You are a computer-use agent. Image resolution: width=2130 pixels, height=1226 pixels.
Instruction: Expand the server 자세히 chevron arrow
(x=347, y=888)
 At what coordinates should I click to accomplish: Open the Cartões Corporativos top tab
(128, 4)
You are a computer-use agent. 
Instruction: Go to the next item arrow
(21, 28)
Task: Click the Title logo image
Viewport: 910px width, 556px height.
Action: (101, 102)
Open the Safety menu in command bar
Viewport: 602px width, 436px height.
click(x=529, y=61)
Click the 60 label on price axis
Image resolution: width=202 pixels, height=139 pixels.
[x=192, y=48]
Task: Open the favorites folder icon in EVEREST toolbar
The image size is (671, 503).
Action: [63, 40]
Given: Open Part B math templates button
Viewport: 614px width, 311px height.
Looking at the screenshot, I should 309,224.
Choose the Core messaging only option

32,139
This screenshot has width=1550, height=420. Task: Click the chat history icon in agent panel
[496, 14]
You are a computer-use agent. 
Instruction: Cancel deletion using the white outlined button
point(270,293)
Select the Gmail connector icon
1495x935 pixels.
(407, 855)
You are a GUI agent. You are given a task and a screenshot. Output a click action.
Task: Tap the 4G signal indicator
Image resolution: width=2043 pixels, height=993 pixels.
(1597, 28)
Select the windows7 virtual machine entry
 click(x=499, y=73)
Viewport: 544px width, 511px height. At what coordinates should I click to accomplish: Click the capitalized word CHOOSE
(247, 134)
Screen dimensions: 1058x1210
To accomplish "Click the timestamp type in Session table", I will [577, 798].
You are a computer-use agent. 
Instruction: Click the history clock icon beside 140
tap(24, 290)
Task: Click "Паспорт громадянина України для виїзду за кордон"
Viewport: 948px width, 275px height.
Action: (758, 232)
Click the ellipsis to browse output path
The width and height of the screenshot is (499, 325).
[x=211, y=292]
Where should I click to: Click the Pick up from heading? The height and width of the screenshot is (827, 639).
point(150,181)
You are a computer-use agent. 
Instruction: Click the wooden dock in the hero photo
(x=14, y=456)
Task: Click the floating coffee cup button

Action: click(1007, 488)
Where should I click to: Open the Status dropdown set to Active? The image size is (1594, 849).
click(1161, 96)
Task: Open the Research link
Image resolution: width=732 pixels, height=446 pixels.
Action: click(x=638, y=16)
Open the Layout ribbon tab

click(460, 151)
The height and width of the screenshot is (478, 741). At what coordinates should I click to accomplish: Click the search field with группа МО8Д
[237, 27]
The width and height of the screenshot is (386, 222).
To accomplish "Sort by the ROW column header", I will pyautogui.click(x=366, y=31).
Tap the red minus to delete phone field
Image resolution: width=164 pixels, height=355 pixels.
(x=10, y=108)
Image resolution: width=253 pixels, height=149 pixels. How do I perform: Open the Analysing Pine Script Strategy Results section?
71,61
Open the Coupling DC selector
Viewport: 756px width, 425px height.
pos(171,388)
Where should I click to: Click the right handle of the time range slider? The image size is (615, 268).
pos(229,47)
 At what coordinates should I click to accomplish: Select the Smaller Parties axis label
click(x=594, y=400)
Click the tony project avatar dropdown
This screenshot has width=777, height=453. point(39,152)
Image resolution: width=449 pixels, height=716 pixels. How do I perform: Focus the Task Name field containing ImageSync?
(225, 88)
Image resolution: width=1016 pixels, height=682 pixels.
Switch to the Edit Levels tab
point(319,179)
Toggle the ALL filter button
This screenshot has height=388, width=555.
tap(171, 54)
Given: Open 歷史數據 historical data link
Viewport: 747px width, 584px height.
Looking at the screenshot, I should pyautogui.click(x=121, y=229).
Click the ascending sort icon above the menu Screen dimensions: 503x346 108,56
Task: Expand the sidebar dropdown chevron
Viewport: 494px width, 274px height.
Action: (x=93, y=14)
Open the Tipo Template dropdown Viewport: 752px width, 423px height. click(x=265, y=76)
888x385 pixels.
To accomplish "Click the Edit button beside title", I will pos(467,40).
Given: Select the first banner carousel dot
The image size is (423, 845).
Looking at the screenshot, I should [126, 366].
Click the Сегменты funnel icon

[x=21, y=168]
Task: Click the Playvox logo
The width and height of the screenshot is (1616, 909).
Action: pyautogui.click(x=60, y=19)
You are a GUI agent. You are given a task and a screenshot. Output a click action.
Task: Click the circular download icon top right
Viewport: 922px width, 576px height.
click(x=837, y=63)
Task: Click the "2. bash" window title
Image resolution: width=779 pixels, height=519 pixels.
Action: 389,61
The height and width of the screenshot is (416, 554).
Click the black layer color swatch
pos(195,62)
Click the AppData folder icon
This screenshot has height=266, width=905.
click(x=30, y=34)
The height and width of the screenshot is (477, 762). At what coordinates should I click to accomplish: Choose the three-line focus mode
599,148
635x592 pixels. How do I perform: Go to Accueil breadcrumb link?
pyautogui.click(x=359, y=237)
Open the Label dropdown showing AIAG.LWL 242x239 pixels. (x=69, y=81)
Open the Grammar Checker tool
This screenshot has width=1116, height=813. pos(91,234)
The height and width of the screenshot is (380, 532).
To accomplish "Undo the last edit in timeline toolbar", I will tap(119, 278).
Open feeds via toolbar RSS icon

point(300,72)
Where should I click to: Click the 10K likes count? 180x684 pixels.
◆ ◆ ◆ ◆ ◆
▶ [Consigna] Extrae de los registros todo lo que va desde la línea que contiene "Image resolution: width=253" hasta la línea que contiene "Action: pyautogui.click(x=60, y=19)", ambas incluidas, y reprodúcelo sin ningún cambio.

▶ [Respuesta]
Image resolution: width=253 pixels, height=149 pixels. How do I perform: Open the Analysing Pine Script Strategy Results section?
71,61
Open the Coupling DC selector
Viewport: 756px width, 425px height.
pos(171,388)
Where should I click to: Click the right handle of the time range slider? The image size is (615, 268).
pos(229,47)
 At what coordinates should I click to accomplish: Select the Smaller Parties axis label
click(x=594, y=400)
Click the tony project avatar dropdown
This screenshot has width=777, height=453. point(39,152)
Image resolution: width=449 pixels, height=716 pixels. How do I perform: Focus the Task Name field containing ImageSync?
(225, 88)
Image resolution: width=1016 pixels, height=682 pixels.
Switch to the Edit Levels tab
point(319,179)
Toggle the ALL filter button
This screenshot has height=388, width=555.
tap(171, 54)
Given: Open 歷史數據 historical data link
Viewport: 747px width, 584px height.
Looking at the screenshot, I should pyautogui.click(x=121, y=229).
Click the ascending sort icon above the menu Screen dimensions: 503x346 108,56
Task: Expand the sidebar dropdown chevron
Viewport: 494px width, 274px height.
Action: (x=93, y=14)
Open the Tipo Template dropdown Viewport: 752px width, 423px height. click(x=265, y=76)
888x385 pixels.
To accomplish "Click the Edit button beside title", I will pos(467,40).
Given: Select the first banner carousel dot
The image size is (423, 845).
Looking at the screenshot, I should [126, 366].
Click the Сегменты funnel icon

[x=21, y=168]
Task: Click the Playvox logo
The width and height of the screenshot is (1616, 909).
Action: pyautogui.click(x=60, y=19)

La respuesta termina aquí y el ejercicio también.